Bethesdaから『Fallout Shelter』の模倣品だと訴えられた海外ドラマ「ウエストワールド」のゲーム版。販売元ワーナーが疑惑を完全否定

 

Warner Bros. EntertainmentがiOS/Android向けにリリースした基本プレイ無料のシミュレーションゲーム『Westworld』について、Bethesda Softworksが『Fallout Shelter』のあからさまな模倣品だとして、6月21日にアメリカ・メリーランド州の地方裁判所にて提訴した(関連記事)。両社は本件について、これまで公に反応することはなかったが、Warner Bros.は6月28日、海外メディアGamesIndustry.bizを通じて声明を発表した。

『Fallout Shelter』

『Fallout』シリーズの世界観をもとにした、地下シェルターVaultの運営シミュレーションゲーム『Fallout Shelter』は、2015年の配信開始以来、モバイルやPC、コンソールにて大きな成功を収めている。一方の『Westworld』は、アメリカのテレビドラマ「Westworld(ウエストワールド)」のゲーム版だ。西部劇テーマパークを、そこで暮らすゲストの欲を満たすよう運営する作品で、今年6月21日に配信開始されたばかり。両作は、地下に部屋を増設し、そこでさまざまな人間模様が繰り広げられるという、見た目もゲーム性も似た作品であることは、かねてより報じられていた。
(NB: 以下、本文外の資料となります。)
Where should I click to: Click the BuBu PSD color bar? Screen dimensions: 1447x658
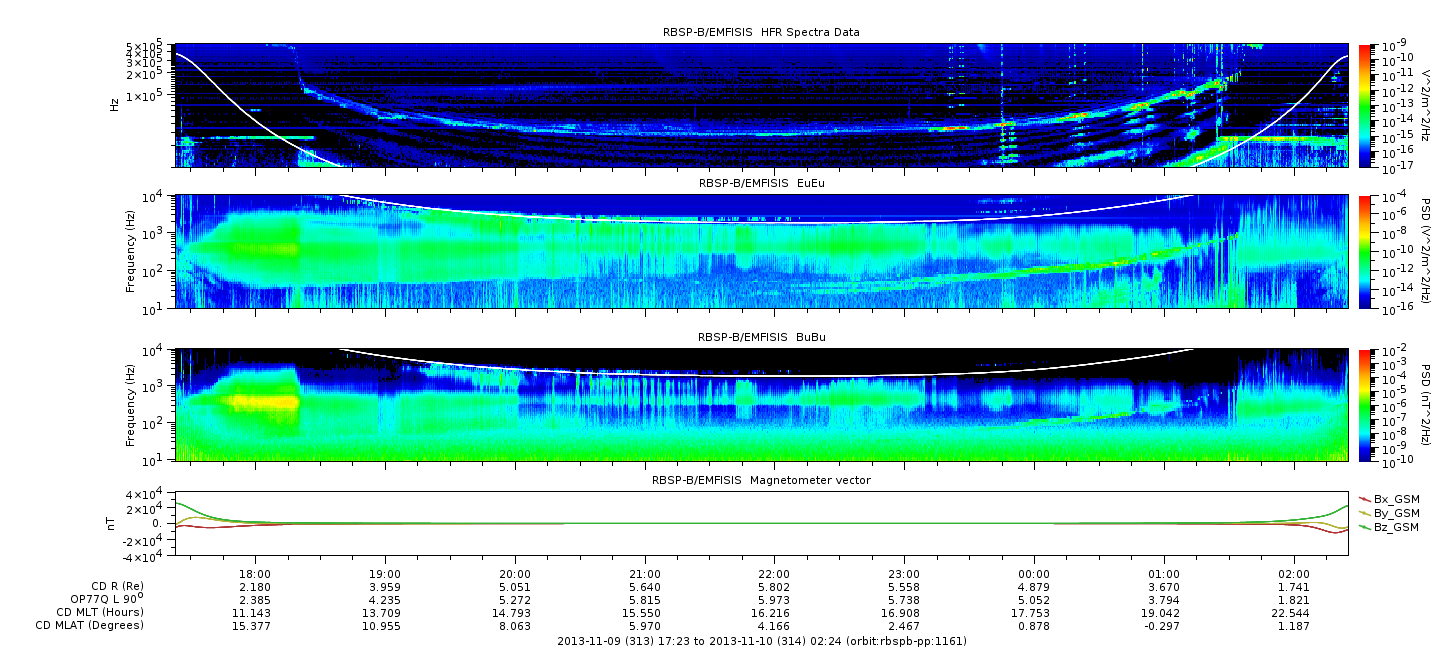(1365, 405)
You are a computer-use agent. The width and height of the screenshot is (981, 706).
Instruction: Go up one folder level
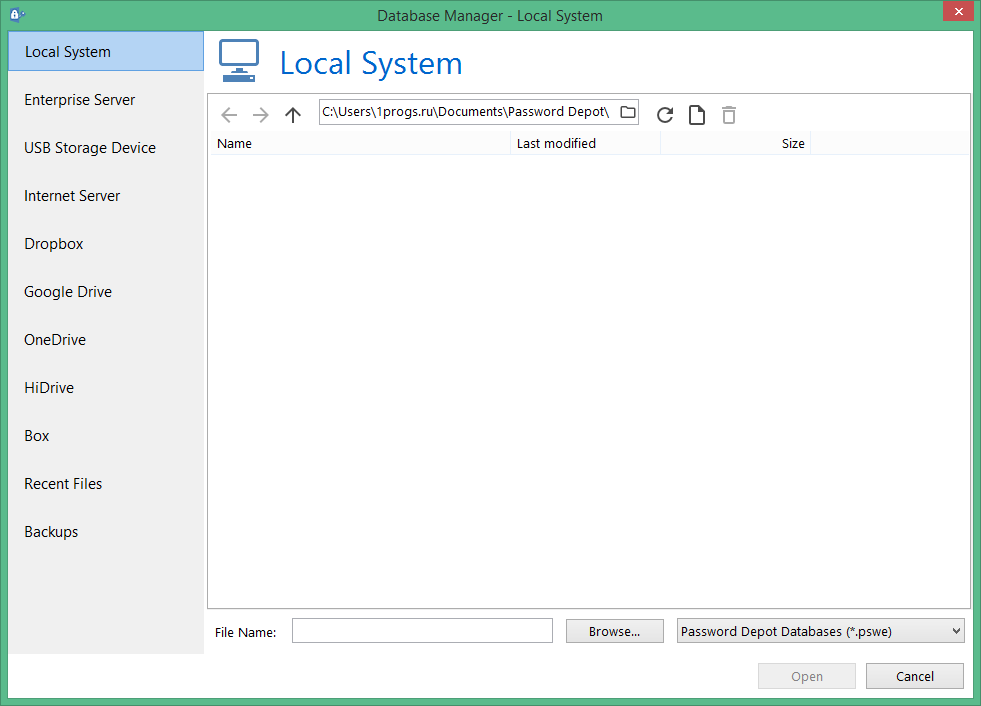click(292, 115)
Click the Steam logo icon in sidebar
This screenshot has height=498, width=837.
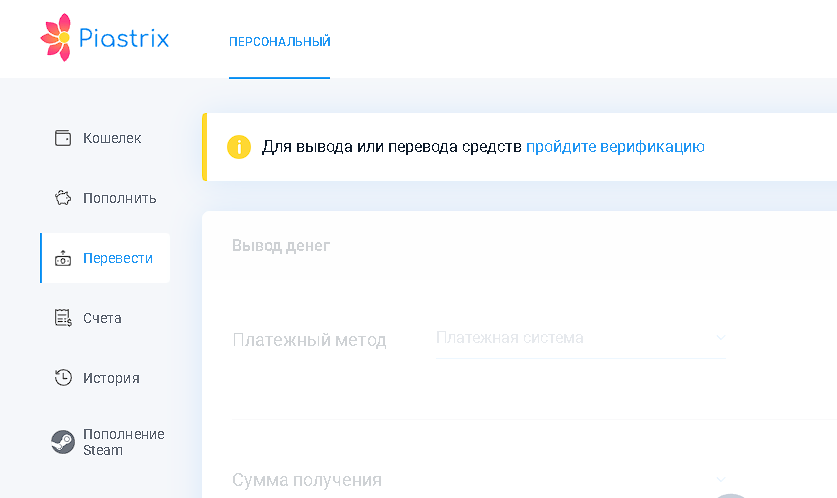pos(63,442)
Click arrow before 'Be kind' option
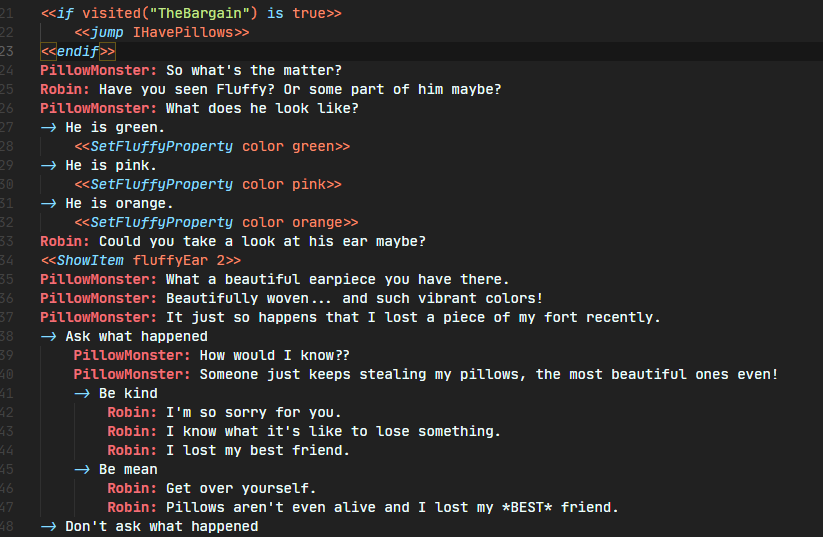This screenshot has width=823, height=537. [82, 394]
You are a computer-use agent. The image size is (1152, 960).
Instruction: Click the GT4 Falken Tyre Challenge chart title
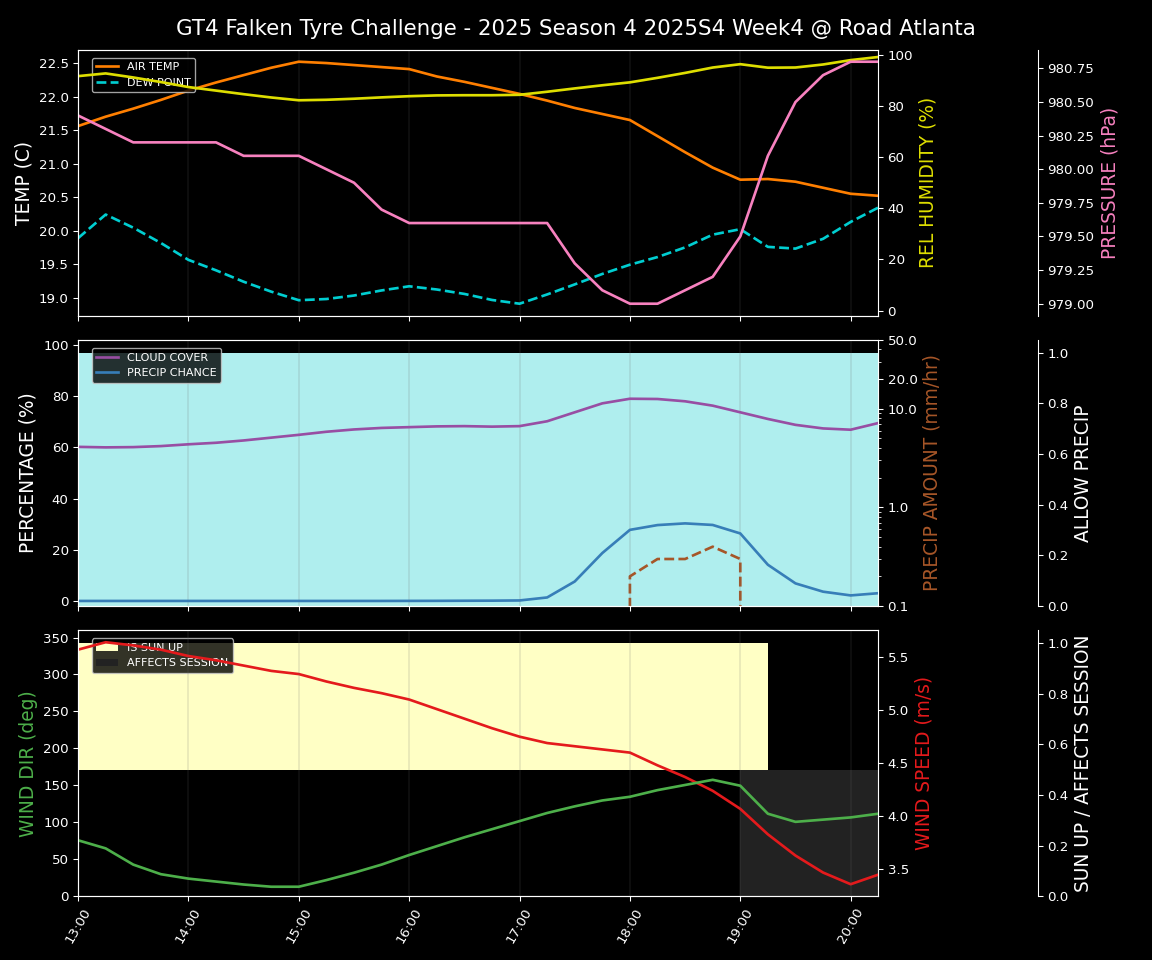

Bethesdaも訴状にて、ゲーム世界の構造や操作メカニクスなど数多くの類似点を指摘しているが、それぞれが類似するに至った原因として、『Fallout Shelter』のソースコードの不正な流用を訴えている。

Warner Bros.は今回の声明にて、知的財産権には深い敬意を払っており、『Westworld』に『Fallout Shelter』のソースコードが不正に使用されているという、Bethesdaの根拠の無い主張には驚いているとコメント。開発元であるBehaviour Interactiveからは、Bethesdaの主張は事実ではなく、ソースコードの流用もおこなっていないと断言されたとしている。さらに、Warner Bros.がBehaviourに『Fallout Shelter』のソースコードを使うよう促したとするBethesdaの主張についても完全否定した。

『Westworld』

Behaviourは、『Fallout Shelter』と『Westworld』の両方の開発を担当していることから、Bethesdaの企業秘密に触れることができる立場にある。もちろん、それは契約で『Fallout Shelter』のためだけに限定されている。しかしBethesdaは、『Fallout Shelter』の成功にあやかろうとするWarner Bros.に促される形で、Behaviourはソースコードを含むBethesdaの企業秘密を持ち出して『Westworld』を開発した、と主張している。そのため、訴訟ではBehaviourの契約違反・著作権侵害・企業秘密の不正流用だけでなく、Warner Bros.による不正競争も同時に訴えている状況だ。

Bethesdaは、『Westworld』のゲーム内では、リリース前の『Fallout Shelter』で発生していた、ソースコードの欠陥に由来するバグが再現されていたことも、証拠のひとつであると主張している。訴状では、類似点の一つひとつについてソースコードの流用であると指摘していることが特徴的で、見方によっては、はっきりとした根拠の存在するシンプルな訴えだと言える。そしてWarner Bros.は、今回そのソースコードという争点の部分を否定した形だ。一方のBethesdaは、『Westworld』のすべてのバージョンの配信中止と、開発およびサポートの終了、さらにこれらの著作権侵害によって被った被害の賠償などを求めている。両社はこのまま法廷で争うことになるのか、それとも和解を目指すことになるのだろうか。